WHAT IS BEING ASKED —
Exactly the lines from the first line of the records to the line holding "You are a computer-use" should be duplicated, and nothing more; pictures stay out.

DATA EXCERPTS section start

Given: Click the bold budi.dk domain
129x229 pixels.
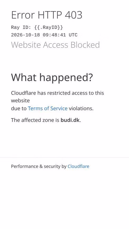Looking at the screenshot, I should 70,120.
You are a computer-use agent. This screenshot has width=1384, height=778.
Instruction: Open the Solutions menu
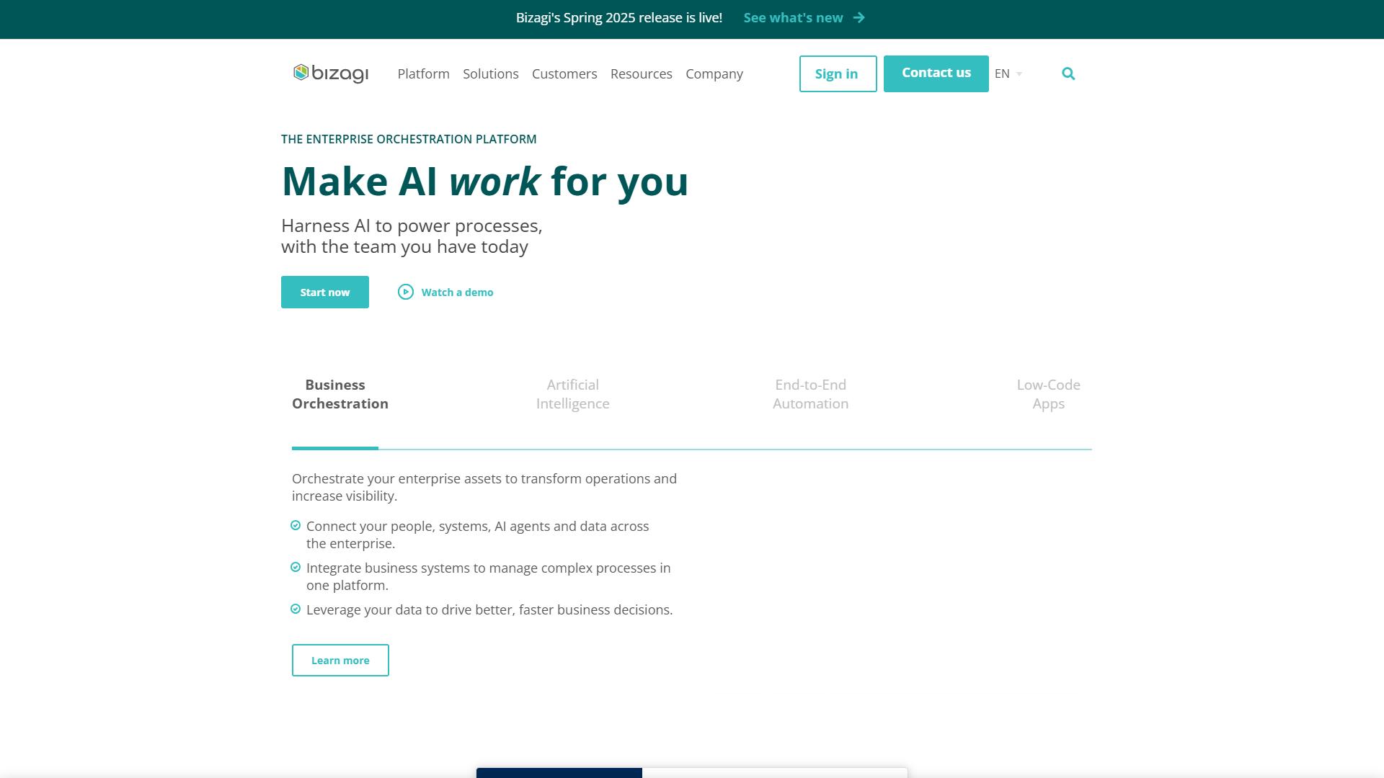click(x=491, y=73)
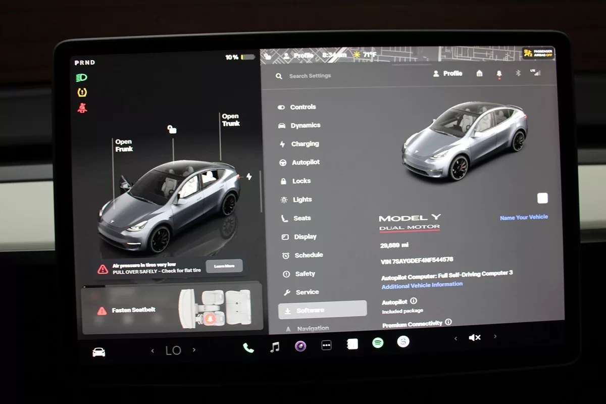Select the Autopilot settings menu
This screenshot has width=606, height=404.
305,163
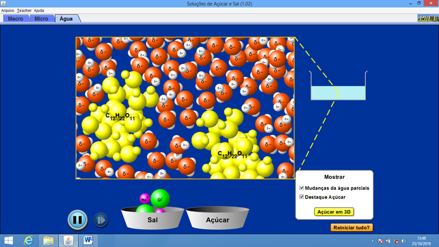Open the Teacher menu
The height and width of the screenshot is (247, 439).
click(24, 10)
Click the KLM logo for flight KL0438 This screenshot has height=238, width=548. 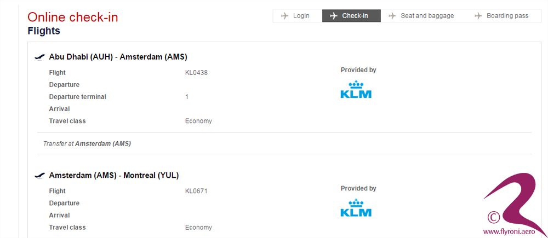(356, 90)
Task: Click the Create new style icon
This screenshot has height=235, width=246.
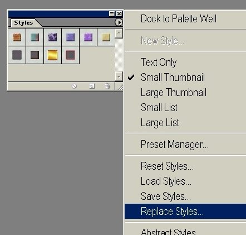Action: point(92,86)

DATA EXCERPTS section end

RESPONSE AREA —
Given: Click the bold budi.dk domain
129x229 pixels.
Looking at the screenshot, I should 70,120.
You are a computer-use agent. This screenshot has width=1384, height=778.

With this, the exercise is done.